Monday, March 10, 2014


Author: Patrick Carman
Goodreads Rating: 3.52
Pages: 384
Format: ARC

From New York Times bestselling author Patrick Carman, a teen fantasy-adventure of epic proportions. In 2051, some teens have a “pulse,” the power to move objects with their minds. Compulsively readable, with thrilling action scenes and a tender love story.
The year is 2051, and the world is still recognizable. With the help of her mysterious classmate Dylan Gilmore, Faith Daniels discovers that she can move objects with her mind. This telekinetic ability is called a “pulse,” and Dylan has the talent, too.
In riveting action scenes, Faith demonstrates her ability to use her pulse against a group of telekinesis masters so powerful they will flatten their enemies by uprooting street lights, moving boulders, and changing the course of a hurtling hammer so that it becomes a deadly weapon. But even with great talent, the mind—and the heart—can be difficult to control. If Faith wants to join forces with Dylan and save the world, she’ll have to harness the power of both.
Patrick Carman’s Pulse trilogy is a stunning, action-filled triumph about the power of the mind—and the power of love.

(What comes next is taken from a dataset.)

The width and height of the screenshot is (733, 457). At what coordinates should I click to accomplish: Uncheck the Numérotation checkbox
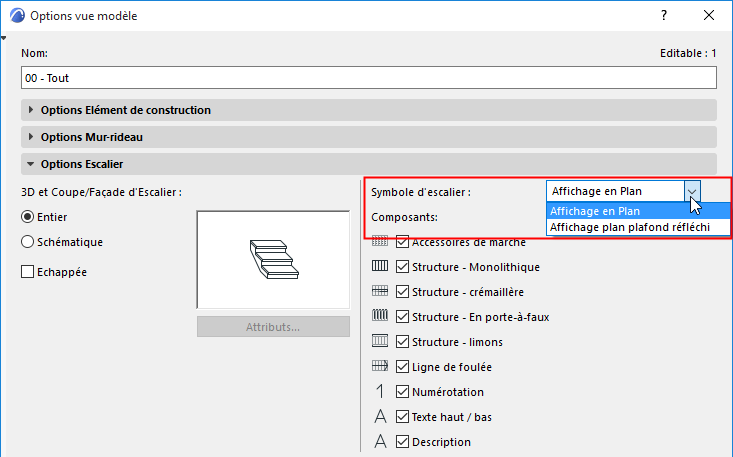point(402,392)
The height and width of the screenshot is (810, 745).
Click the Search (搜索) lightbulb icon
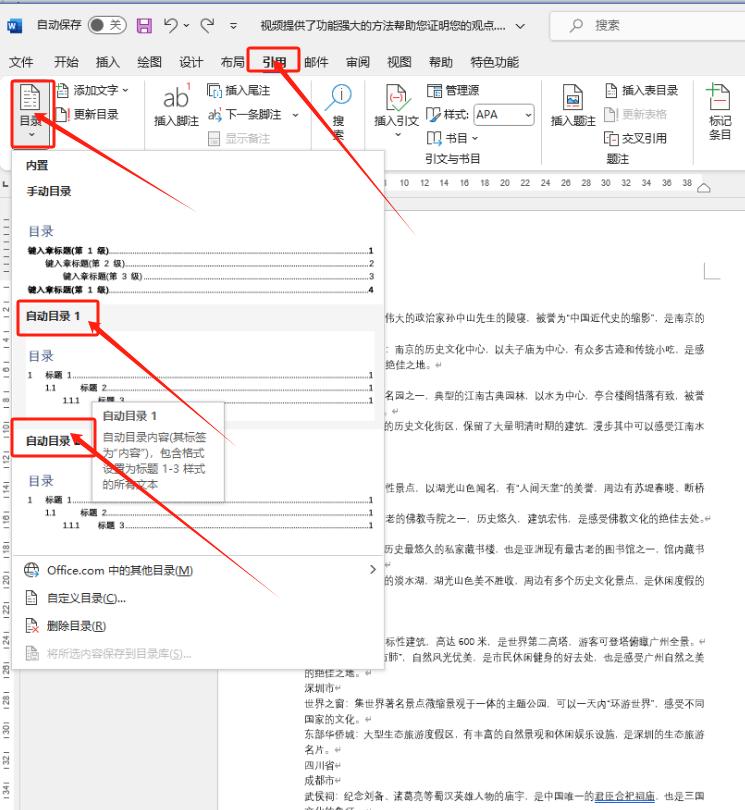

I had been tremendously excited for this book when I got this. I was excited about the awesome cover and this really interesting concept. There were these people with the ability to use their minds to move stuff, not entirely different, but I'll bite this time to see if it was anything new. As excited as I was to read this, I wanted to DNF it several times. 

The characters were entirely bland and didn't stand out. I guess it was cool that they could move stuff with their minds, but that was just about it. I did enjoy Hawk, her techie friend, but even he was creepy and weird how he would constantly be watching her. Faith was just irritating and so selfish, even when she was learning how to use her powers. 

There was a sad attempt at a love triangle, but it all seemed convoluted and strange. It's always interesting in books that take place in the future because you wonder what type of technology they will come up with. This book had the added benefit of paranormal powers. By benefit, I'm using that term very lightly. There was this strange "drug" that they had which was a computer program that got you high. Cool right? How about the book making it essentially okay that one of Faith's Beau's used it on her.

I also really didn't understand the ending. Maybe I was just missing the entire point of this book, but I couldn't connect. I didn't like the plot, the characters or really anything about it.